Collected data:
↓↓↓
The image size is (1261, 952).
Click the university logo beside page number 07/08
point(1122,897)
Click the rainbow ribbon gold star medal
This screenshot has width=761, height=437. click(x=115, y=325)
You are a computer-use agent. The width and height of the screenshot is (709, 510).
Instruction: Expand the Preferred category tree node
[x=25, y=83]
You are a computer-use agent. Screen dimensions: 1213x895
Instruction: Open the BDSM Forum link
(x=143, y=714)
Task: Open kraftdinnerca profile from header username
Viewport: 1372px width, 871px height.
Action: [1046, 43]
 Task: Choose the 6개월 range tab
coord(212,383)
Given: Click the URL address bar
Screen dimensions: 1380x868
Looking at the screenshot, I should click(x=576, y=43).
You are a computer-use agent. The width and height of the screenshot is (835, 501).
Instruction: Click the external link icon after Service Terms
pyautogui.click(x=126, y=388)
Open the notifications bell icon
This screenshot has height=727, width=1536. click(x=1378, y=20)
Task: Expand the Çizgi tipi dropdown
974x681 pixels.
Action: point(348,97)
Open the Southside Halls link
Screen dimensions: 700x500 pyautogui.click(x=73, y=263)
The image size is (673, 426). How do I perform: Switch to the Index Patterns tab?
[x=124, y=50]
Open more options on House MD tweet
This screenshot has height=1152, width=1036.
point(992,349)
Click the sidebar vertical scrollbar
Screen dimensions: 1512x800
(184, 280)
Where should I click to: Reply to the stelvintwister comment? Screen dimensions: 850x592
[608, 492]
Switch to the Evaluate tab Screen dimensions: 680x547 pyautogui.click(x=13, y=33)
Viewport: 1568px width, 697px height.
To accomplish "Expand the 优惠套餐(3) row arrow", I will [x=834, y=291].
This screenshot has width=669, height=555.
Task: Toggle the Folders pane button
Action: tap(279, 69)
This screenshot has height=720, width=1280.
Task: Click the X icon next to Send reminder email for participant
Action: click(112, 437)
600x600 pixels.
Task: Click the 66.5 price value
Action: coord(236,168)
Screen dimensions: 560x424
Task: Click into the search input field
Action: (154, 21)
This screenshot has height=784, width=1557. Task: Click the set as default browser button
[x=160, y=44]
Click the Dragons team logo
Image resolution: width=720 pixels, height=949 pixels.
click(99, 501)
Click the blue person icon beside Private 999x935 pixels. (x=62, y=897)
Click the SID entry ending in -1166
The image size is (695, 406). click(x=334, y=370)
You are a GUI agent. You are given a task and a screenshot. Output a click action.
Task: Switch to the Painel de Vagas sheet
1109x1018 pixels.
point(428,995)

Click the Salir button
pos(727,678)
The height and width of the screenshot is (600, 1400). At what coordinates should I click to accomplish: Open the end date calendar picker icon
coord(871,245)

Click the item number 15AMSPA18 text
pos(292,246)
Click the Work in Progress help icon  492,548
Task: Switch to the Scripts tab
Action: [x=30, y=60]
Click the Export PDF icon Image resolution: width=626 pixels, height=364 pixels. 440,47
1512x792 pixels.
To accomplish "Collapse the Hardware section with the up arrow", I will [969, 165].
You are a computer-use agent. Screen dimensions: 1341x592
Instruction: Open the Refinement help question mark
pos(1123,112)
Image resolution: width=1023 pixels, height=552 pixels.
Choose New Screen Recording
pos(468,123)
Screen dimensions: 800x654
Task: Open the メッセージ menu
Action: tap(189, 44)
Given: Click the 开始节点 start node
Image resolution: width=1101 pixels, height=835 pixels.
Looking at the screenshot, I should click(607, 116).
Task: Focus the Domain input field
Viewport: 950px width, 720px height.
↑↑↑
WHAT TO DO
Across the records above, count each line that holds the word "computer" and give only the resulting number.

THE ANSWER
4